- **WHAT THIS TASK INVOLVES**
Retype each entry. Leave every word as it is.

Start of DATA RECORDS

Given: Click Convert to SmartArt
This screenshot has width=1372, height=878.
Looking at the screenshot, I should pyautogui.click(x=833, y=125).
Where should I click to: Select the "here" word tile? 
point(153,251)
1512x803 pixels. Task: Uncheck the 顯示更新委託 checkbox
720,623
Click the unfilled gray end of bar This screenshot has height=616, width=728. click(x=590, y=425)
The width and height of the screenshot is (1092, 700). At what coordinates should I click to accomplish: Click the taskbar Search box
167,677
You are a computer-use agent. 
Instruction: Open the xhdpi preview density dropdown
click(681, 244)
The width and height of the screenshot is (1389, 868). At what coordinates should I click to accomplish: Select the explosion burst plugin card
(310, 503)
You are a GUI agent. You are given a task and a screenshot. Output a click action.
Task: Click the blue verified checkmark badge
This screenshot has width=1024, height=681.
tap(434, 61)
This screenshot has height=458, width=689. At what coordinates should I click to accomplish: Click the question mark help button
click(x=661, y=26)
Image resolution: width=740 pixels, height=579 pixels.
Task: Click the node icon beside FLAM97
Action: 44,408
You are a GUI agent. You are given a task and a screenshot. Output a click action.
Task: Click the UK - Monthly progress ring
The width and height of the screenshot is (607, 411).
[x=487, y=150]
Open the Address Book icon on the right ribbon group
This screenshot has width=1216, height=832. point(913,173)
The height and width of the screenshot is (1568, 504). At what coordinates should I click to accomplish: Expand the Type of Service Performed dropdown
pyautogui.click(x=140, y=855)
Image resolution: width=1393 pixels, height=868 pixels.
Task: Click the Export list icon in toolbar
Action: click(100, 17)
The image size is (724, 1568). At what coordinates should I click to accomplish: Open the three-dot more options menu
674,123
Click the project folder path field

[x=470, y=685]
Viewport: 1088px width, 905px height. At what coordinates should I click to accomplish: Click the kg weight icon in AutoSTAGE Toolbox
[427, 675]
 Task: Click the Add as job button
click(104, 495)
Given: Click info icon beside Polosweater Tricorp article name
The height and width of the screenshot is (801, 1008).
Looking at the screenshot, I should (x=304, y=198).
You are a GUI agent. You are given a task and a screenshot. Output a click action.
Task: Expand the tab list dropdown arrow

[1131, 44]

End of DATA RECORDS

- **EXPECTED ANSWER**
Given: Click Convert to SmartArt
This screenshot has width=1372, height=878.
Looking at the screenshot, I should pyautogui.click(x=833, y=125).
Where should I click to: Select the "here" word tile? 
point(153,251)
1512x803 pixels. Task: Uncheck the 顯示更新委託 checkbox
720,623
Click the unfilled gray end of bar This screenshot has height=616, width=728. click(x=590, y=425)
The width and height of the screenshot is (1092, 700). At what coordinates should I click to accomplish: Click the taskbar Search box
167,677
You are a computer-use agent. 
Instruction: Open the xhdpi preview density dropdown
click(681, 244)
The width and height of the screenshot is (1389, 868). At what coordinates should I click to accomplish: Select the explosion burst plugin card
(310, 503)
You are a GUI agent. You are given a task and a screenshot. Output a click action.
Task: Click the blue verified checkmark badge
This screenshot has width=1024, height=681.
tap(434, 61)
This screenshot has height=458, width=689. At what coordinates should I click to accomplish: Click the question mark help button
click(x=661, y=26)
Image resolution: width=740 pixels, height=579 pixels.
Task: Click the node icon beside FLAM97
Action: 44,408
You are a GUI agent. You are given a task and a screenshot. Output a click action.
Task: Click the UK - Monthly progress ring
The width and height of the screenshot is (607, 411).
[x=487, y=150]
Open the Address Book icon on the right ribbon group
This screenshot has width=1216, height=832. point(913,173)
The height and width of the screenshot is (1568, 504). At what coordinates should I click to accomplish: Expand the Type of Service Performed dropdown
pyautogui.click(x=140, y=855)
Image resolution: width=1393 pixels, height=868 pixels.
Task: Click the Export list icon in toolbar
Action: click(100, 17)
The image size is (724, 1568). At what coordinates should I click to accomplish: Open the three-dot more options menu
674,123
Click the project folder path field

[x=470, y=685]
Viewport: 1088px width, 905px height. At what coordinates should I click to accomplish: Click the kg weight icon in AutoSTAGE Toolbox
[427, 675]
 Task: Click the Add as job button
click(104, 495)
Given: Click info icon beside Polosweater Tricorp article name
The height and width of the screenshot is (801, 1008).
Looking at the screenshot, I should (x=304, y=198).
You are a GUI agent. You are given a task and a screenshot. Output a click action.
Task: Expand the tab list dropdown arrow

[1131, 44]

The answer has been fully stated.